2.2 Size and shape
The shape of the head is determined mainly by the relative sizes of the jaws and the nose and the back of the skull containing the brain, eyes, ears and, in artiodactyls, the horns or antlers. All these structures may differ greatly between otherwise similar species.
How are the size and shape of antlers of Svalbard reindeer different from those of the mainland subspecies?
The antlers of Svalbard reindeer are much smaller and simpler than those of the mainland subspecies.
This natural and probably relatively recent evolutionary change is believed to arise from the simpler and less combative social structure of Svalbard reindeer, which live in small groups where there is less fighting. The horns and antlers of wild artiodactyls are of consistent shape for each species and nearly symmetrical, at least in mature adults. Many domesticated sheep and cattle are hornless or have horns of variable, often asymmetrical, size and shape. Anomalies such as having three (or four) horns are also common even in modern breeds (Figure 1b). Almost all adult mammals have erect ears (Figure 1b, c and d) but floppy ears appear in many domesticated livestock including sheep, cattle, pigs and rabbits (Figure 2).
Dwarfism and gigantism are also common among almost all domesticated mammals and have recently been found among laboratory mice that are bred for research purposes. Some small dogs, such as Figure 3a and b, are miniatures with proportions of the head, body and feet typical of normal puppies, while the head, feet and body of the Shetland pony (Figure 3c) and the basset hound (Figure 3d) are clearly too big relative to the legs. Miniaturisation to infantile size and body proportions similar to Figure 3 a and b is known in certain wild mammals, for example Pleistocene miniature elephants on Crete.
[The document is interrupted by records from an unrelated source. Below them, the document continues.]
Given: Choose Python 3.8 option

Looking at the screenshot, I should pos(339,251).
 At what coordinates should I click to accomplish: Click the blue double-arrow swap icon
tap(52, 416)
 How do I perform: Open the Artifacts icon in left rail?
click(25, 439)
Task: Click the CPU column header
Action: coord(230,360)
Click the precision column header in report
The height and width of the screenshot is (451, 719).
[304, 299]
The most common form of dwarfism among humans is achondroplasia (Figure 4a), caused by defects in an autosomal dominant gene that encodes a receptor protein for a key growth factor. (Achondroplasia is derived from Greek words: a- ‘lack of’; chondros, ’cartilage’; plasia, 'molding’. The term is not strictly accurate because such people have cartilage, but its ability to turn into bone is impaired, greatly slowing the growth of all the long bones and the nose.) This gene seems to be unusually susceptible to mutation: more than 80 per cent of human achondroplastic dwarfs are born into families with no history of dwarfism so they must carry a new mutation. Growth of the limbs, hands, feet and nose is more severely curtailed than that of the head or trunk, distorting the body proportions (Figure 4a). Most achondroplastic dwarfs cannot run far or fast. They are very susceptible to joint disorders and many suffer from chronic backache from an early age, but they are mentally normal and some marry and have children.
Midgets (Figure 4b and c) are a rarer form of human dwarfism; they are very short but, in contrast to achondroplastic dwarfs, have more or less normal proportions. In the 17th century, midgets such as the Spaniard, Solplillo, were the focus of much curiosity from aristocrats and scientists. The proportions of the face and of the head relative to the body enable you to distinguish the 16 month-old prince (Figure 4c) from his older midget companion. The body proportions of miniature dogs such as those shown in Figure 3a and b and almost all dwarf wild mammals, such as the pygmy hippopotamus (maximum height 1.75 m, body mass 275 kg, compared to the common hippo which weighs up to 4000 kg), resemble those of human midgets. Dwarfism similar to achondroplasia in humans is known in dogs (e.g. basset hounds, Figure 3d), horses (Figure 3c) and among cattle, pigs and goats.
Would achondroplasia be more readily favoured by artificial selection in domesticated livestock than by natural selection in wild animals?
Yes. As long as the animals could breed successfully, impaired mobility would not reduce fecundity.
Would a dominant gene be more easily selected than a recessive gene in domestic livestock?
Yes. Artificial selection would be much more efficient for dominant genes because all animals that have the gene display the dwarf phenotype.
Why would achondroplastic dwarfism be much rarer in dwarf races of wild mammals than the midget form, even though mutations of the genes that produce achondroplasia probably occur much more frequently?
The experience of human achondroplastic dwarfs suggests that wild animals with this form of dwarfism would be unable to run far or fast. They would therefore be very vulnerable to predation and have difficulty catching food. Such dwarfs would be eliminated by natural selection in the wild. Movement is much less impaired in proportionate, midget dwarfs, so they are more likely to survive and therefore to become the ancestors of reduced-size races of large mammals.